BP's Deepwater Horizon settlement
In the early hours of this morning, BP took a big and expensive step towards finalising the financial bill it will face from its 2010 oil spill from the Macondo well in the Gulf of Mexico, the Deepwater Horizon catastrophe.
It has agreed to pay $7.8bn to settle claims from an estimated 110,000 people and businesses, after a week of late-night negotiations under the supervision of Judge Sally Shushan in New Orleans.
A senior BP executive told me he saw the settlement as a "big step", because it "reduces the complexity [of litigation] greatly". BP still faces cases from assorted parts of government and shareholders.
The settlement with the businesses and individuals is at the top end of what BP expected to pay. That is clear because it reduces the spare capacity from $5.5bn to $3.4bn in the $37.2bn that BP has set aside to cover all costs arising from the Deepwater Horizon disaster.
Within the $37.2bn for total estimated costs, BP allocated $20bn for a Trust that would satisfy legitimate individual and business claims and a variety of claims from state and local government. BP said this morning that "it is not possible at this time to determine whether the $20bn Trust will be sufficient to satisfy all of these claims as well as those under the proposed settlement".
BP will make payments directly under the settlement if the Trust doesn't have the money.
If the settlement is ratified over the coming month and a half, it will bring to just under $14bn the sum BP has agreed to pay out to people and firms whose livelihoods and health was damaged by the spill. A similar sum has been spent on capping the well and the clean up.
There will now be a 45-day delay to the start of the huge court case BP still faces as a consequence of the environmental disaster. In the meantime, BP's lawyers will investigate whether it will be possible to settle the claims for penalties and damages from five Republican coastal states from Texas to Florida and from the US Federal government.
The company is contesting that it is guilty of gross negligence or that it committed a criminal act. If it were to be found grossly or criminally liable, the $37.2bn charge it has made for total costs would turn out to be too little.
BP's lawyers still expect one of the biggest and most complex cases of its sort will come to court, though there is a chance - I am told - that the states will settle.
Probably the most important part of the case is being brought by the Federal Department of Justice in Washington. My very strong sense is that relations between BP and the DoJ are not good.
Today's settlement with businesses and individuals contains two agreements - one to resolve claims for economic loss and one for medical claims, such as stress, the impact of breathing in fumes, and accidents that took place in the clean-up. The seafood and tourism industries in the Gulf-coast region have been particularly badly hurt.

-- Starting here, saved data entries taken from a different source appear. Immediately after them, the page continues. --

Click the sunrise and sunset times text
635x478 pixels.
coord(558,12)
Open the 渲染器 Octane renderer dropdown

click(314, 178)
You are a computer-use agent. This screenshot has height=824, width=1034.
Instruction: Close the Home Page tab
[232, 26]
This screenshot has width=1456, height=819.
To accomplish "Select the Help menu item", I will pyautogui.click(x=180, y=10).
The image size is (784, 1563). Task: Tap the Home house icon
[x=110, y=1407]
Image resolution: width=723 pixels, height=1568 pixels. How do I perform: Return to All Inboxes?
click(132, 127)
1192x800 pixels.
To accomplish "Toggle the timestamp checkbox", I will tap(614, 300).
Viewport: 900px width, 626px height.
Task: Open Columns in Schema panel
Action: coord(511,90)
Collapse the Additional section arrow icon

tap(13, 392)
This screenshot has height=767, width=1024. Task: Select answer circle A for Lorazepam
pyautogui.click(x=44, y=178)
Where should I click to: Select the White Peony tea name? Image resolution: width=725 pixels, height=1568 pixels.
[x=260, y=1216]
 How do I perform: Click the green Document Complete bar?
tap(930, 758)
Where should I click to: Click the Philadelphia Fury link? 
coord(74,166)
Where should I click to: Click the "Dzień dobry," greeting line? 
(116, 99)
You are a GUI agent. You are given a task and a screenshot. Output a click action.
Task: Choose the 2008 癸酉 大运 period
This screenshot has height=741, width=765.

As part of the settlement, the fund created by BP to pay interim claims, the Gulf Coast Claims Facility, which was administered by Kenneth Feinberg, will be wound up. A court-supervised claims process will replace it, pending the creation of what BP described as "the infrastructure for the new settlement claims".
The Gulf Coast Claims Facility, under Mr Feinberg, has to date paid $6.1bn to resolve more than 220,000 claims from individuals and businesses.
There was speculation last week that Halliburton, the group which supplied the specialised cement that failed to seal the Macondo well, was also close to reaching a settlement of more than a billion dollars with plaintiffs.